The goal of this BMBF-funded initiative is the development and validation of a systems biology cellular test system for the development of new cancer drugs. This is being done with a focus on the indication of colorectal cancer. In tumors, gene mutations lead to characteristic molecular changes in different cellular signal transduction pathways (e.g. MAP kinase or Wnt signaling pathway). The key proteins involved will be tracked down using array-based throughput analysis. For the new approach in drug development, instead of single proteins (targets), which today indicate the efficacy of substances in a simple cellular assay system, a complex phenotype will determine the intracellular signal transduction - directly in tumor-like cell assemblies.  The new approach is based on the tissue culture technology of the company Spherotec GmbH, which allows multicellular spheroids to be produced in large numbers from primary tumor tissue. These are very similar in their biological properties to the tumors of cancer patients and are used at the NMI to generate patterns of molecular changes that map the complex effects of new preclinical drug candidates from the company 4SC. The data open up the possibility of identifying biomarkers for the antitumor efficacy of the substances. The systems biology approach aims to make an important contribution to reducing failure rates in later stages of clinical drug development.
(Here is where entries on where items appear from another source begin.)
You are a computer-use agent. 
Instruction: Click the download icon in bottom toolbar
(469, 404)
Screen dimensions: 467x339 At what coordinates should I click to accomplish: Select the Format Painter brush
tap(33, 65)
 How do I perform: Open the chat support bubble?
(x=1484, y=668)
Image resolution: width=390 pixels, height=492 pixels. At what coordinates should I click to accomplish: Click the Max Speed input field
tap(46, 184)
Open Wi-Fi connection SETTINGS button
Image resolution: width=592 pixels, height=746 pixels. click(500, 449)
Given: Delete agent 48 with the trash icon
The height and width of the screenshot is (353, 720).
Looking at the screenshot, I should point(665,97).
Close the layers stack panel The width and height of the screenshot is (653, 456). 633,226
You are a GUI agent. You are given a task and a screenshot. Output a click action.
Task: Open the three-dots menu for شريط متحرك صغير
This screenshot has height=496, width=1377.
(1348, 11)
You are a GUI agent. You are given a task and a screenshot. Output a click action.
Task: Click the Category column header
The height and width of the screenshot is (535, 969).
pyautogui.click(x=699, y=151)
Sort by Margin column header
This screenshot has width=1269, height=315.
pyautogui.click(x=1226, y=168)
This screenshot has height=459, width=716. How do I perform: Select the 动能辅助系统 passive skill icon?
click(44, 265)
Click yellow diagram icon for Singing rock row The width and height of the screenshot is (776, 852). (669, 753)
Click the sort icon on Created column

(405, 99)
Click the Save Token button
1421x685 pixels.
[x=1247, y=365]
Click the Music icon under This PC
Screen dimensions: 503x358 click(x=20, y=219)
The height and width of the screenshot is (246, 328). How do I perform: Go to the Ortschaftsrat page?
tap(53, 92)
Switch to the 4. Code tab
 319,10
In the NMI subproject, reverse-phase protein microarrays are used to detect changes (patterns) in cellular signal transduction that occur before/after treatment of tumor spheroids with known reference and preclinical lead structures (Spherotec subproject) (multiple response profiling). 100-200 relevant proteins (regulators/effectors) of known signal transduction cascades will be defined and detected. Complex expression and activation patterns are generated from the measurements. Results of spheroid systems from preclinical samples (cell and animal models) are compared with those from later clinical samples (colon cancer tissues from patients).